# Data supplied

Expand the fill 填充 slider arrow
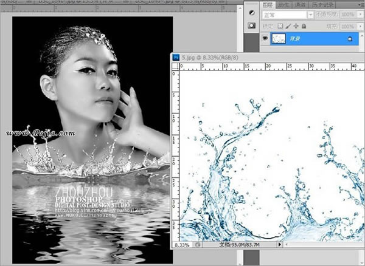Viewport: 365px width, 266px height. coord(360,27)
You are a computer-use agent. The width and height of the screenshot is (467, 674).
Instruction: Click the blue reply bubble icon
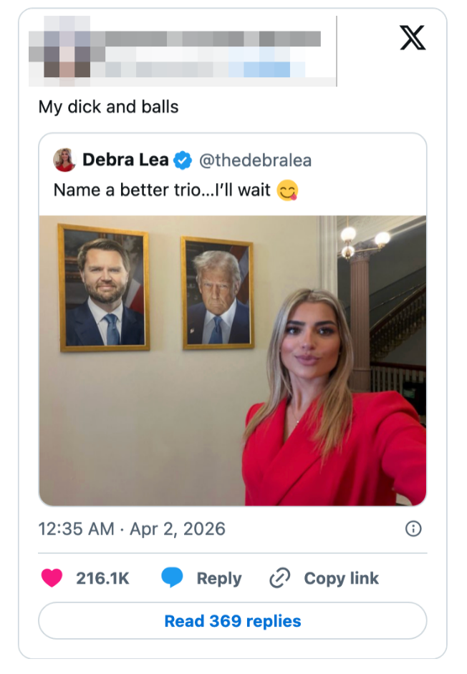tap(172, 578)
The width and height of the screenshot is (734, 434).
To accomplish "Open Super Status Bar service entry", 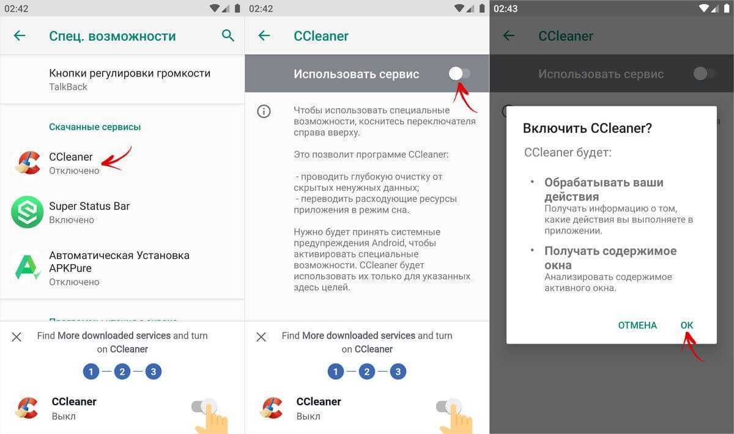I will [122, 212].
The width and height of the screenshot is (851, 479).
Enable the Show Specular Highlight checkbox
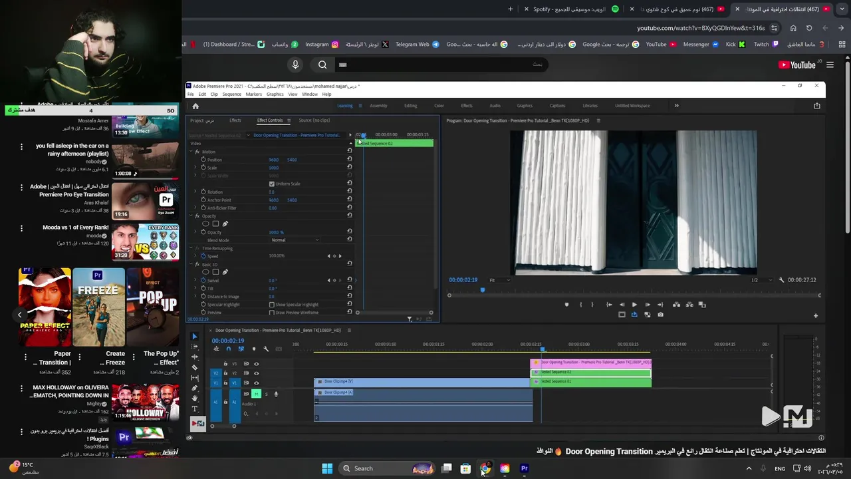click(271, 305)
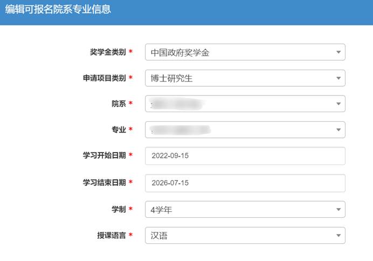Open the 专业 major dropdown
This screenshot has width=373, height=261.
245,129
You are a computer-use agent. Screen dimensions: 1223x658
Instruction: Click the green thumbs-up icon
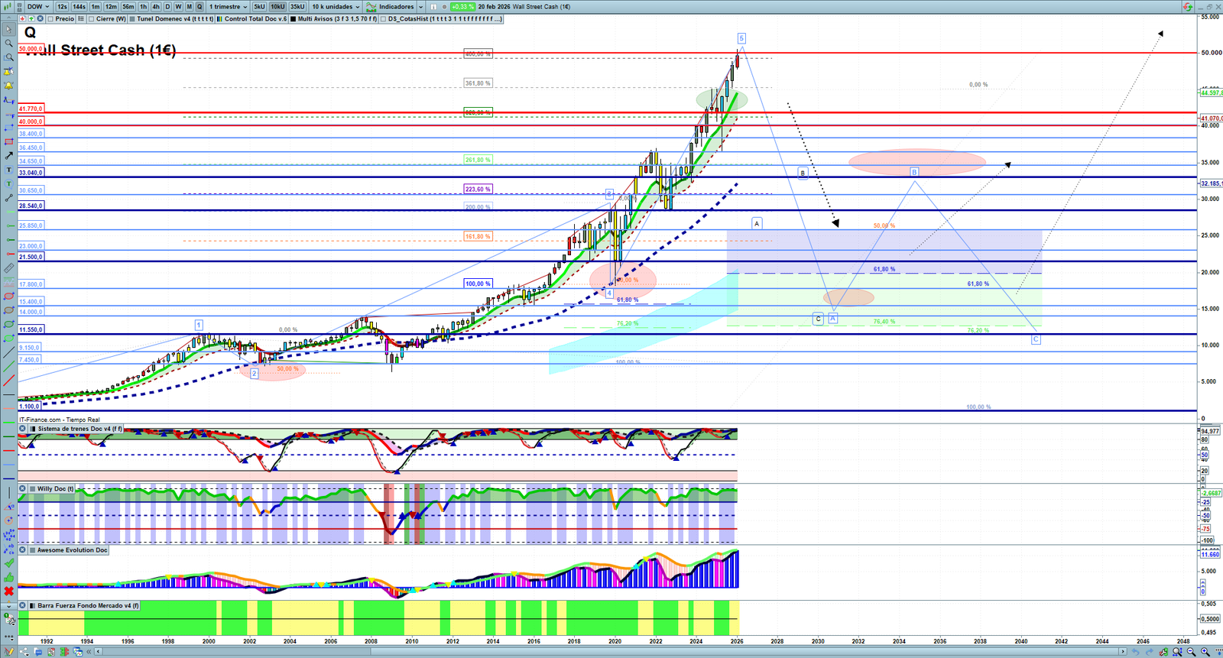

# Requirement
The lines holding the string "agent" in the listing above are what you should copy out.

# Task output
You are a computer-use agent. The width and height of the screenshot is (467, 674).
You are a computer-use agent. Screen dimensions: 1223x658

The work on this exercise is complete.